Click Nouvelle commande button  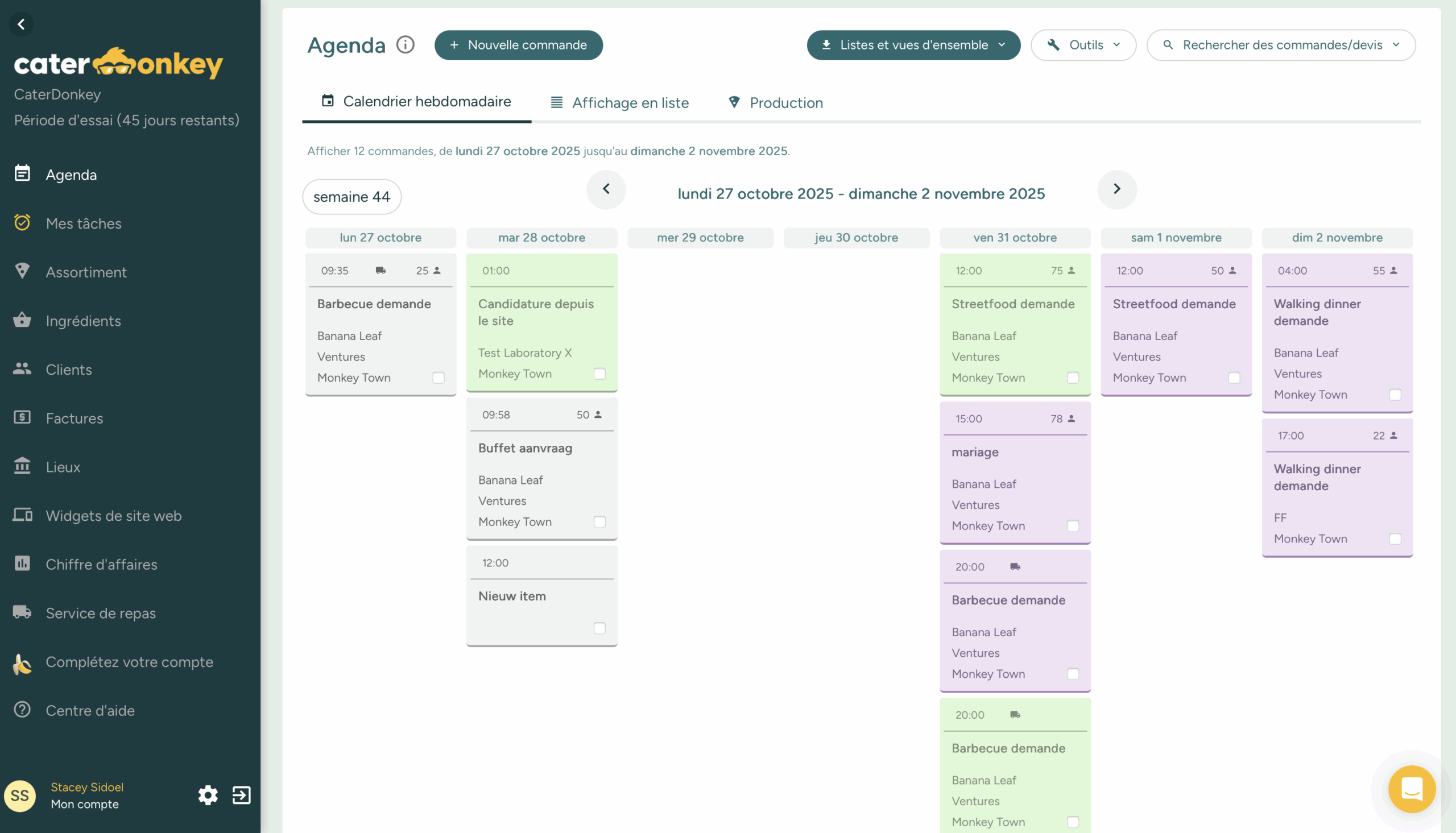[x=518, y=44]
* * *
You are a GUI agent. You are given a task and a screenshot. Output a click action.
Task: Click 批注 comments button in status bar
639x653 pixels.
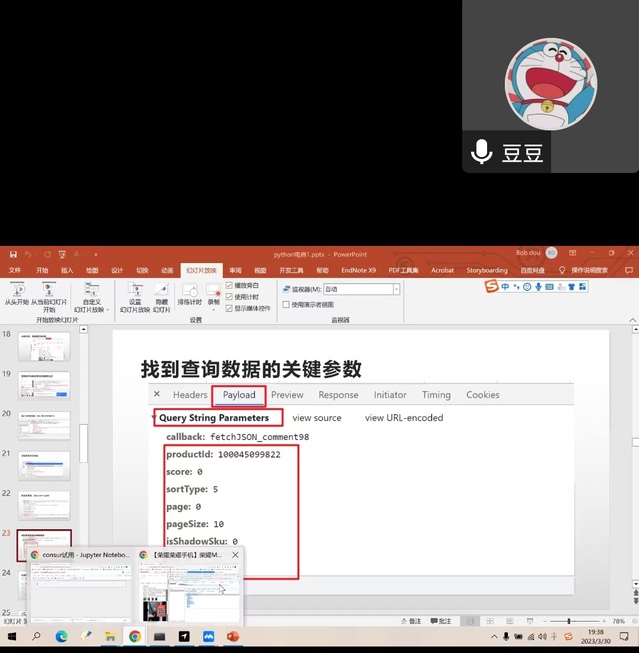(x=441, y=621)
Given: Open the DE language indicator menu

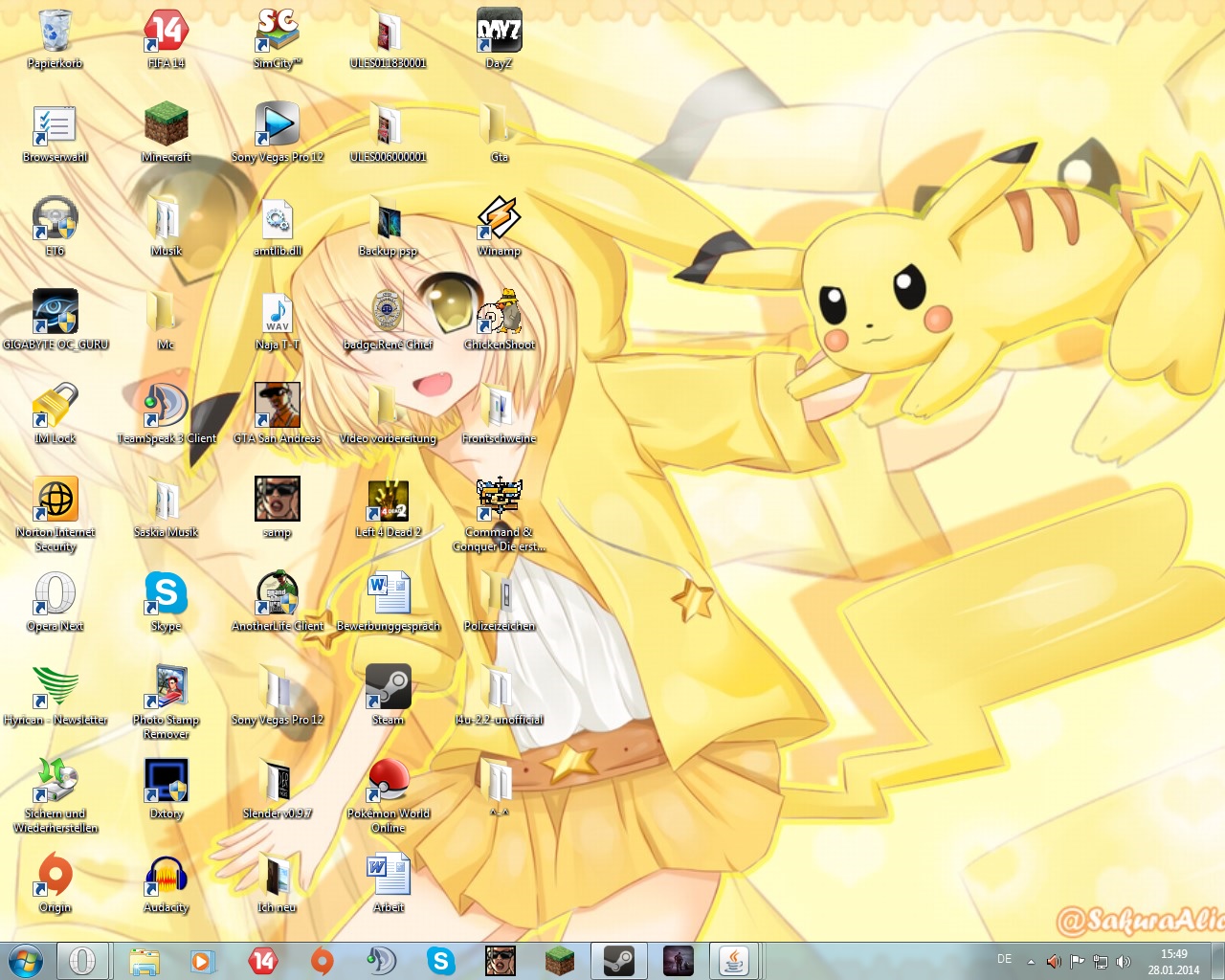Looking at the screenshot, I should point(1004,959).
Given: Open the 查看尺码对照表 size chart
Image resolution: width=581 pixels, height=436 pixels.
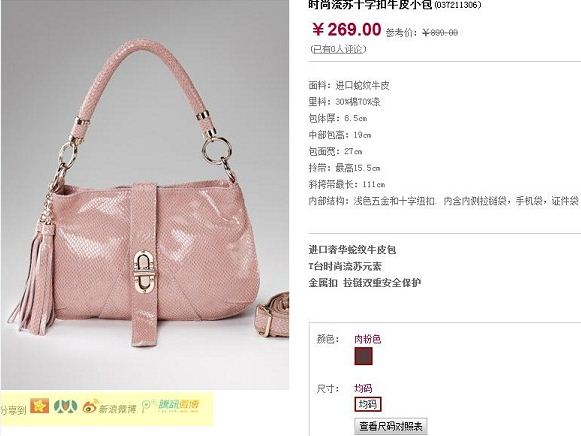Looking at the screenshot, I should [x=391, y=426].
---
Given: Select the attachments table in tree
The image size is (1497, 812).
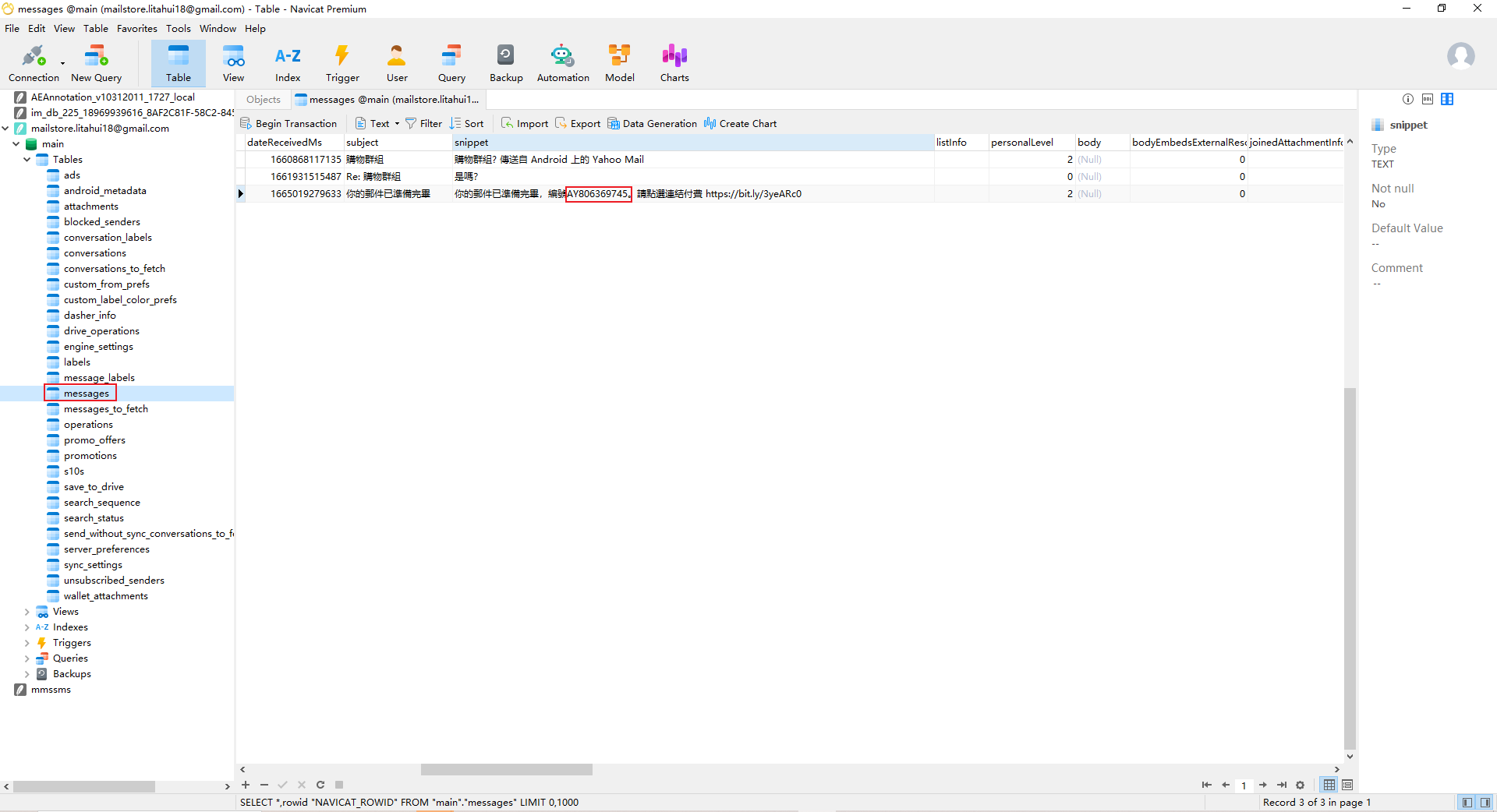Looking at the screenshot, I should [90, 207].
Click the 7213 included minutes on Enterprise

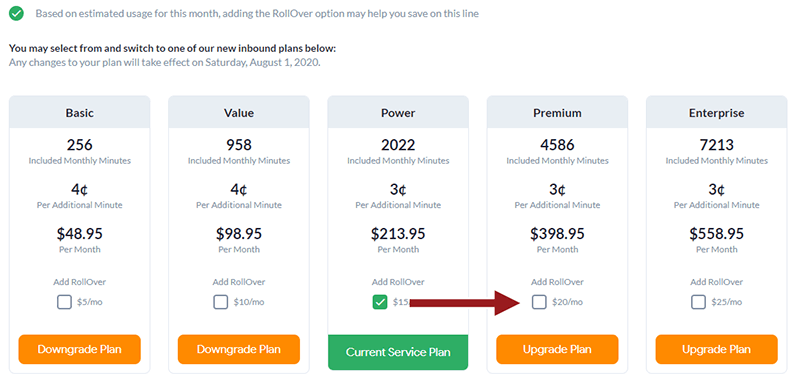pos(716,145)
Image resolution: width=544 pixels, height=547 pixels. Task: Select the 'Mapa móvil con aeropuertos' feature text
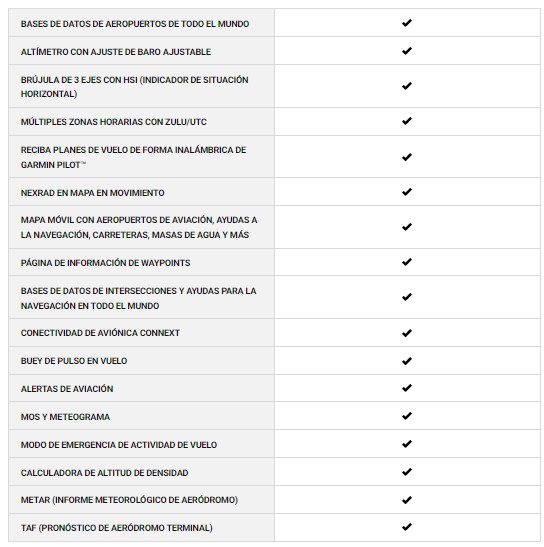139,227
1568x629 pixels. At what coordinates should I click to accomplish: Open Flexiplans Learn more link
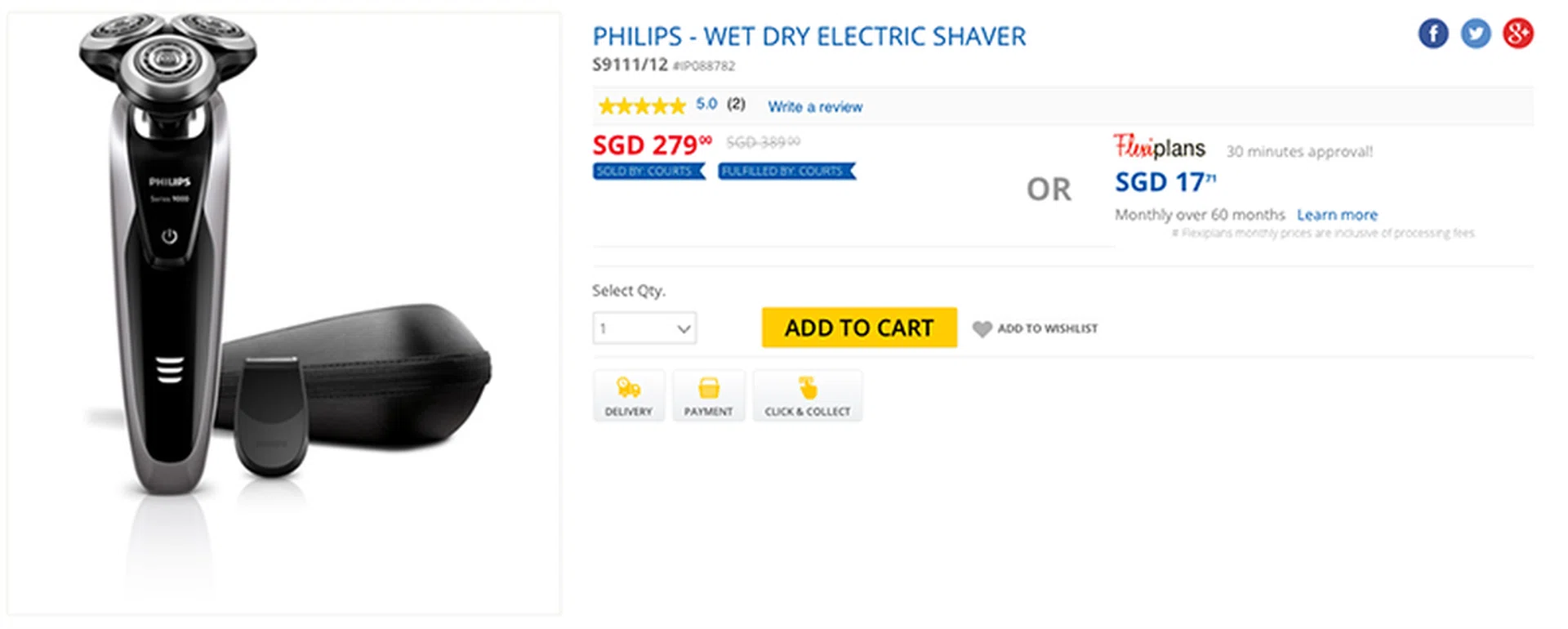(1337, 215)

과제 설명: 위 기록에서 "Given: Open the DE language indicator menu" 문구가 들어 있는 줄부터 "Looking at the screenshot, I should [x=391, y=426]." 문구가 들어 있는 줄까지, 두 줄을 포함한 모든 줄을 빈 줄은 빼고 번호 목록으로 정리하세요. 그림은 답에 넣지 마세요.

완료된 과제:
1. Given: Open the DE language indicator menu
2. Looking at the screenshot, I should point(1004,959).
3. Given: Open the 查看尺码对照表 size chart
4. Image resolution: width=581 pixels, height=436 pixels.
5. Looking at the screenshot, I should [x=391, y=426].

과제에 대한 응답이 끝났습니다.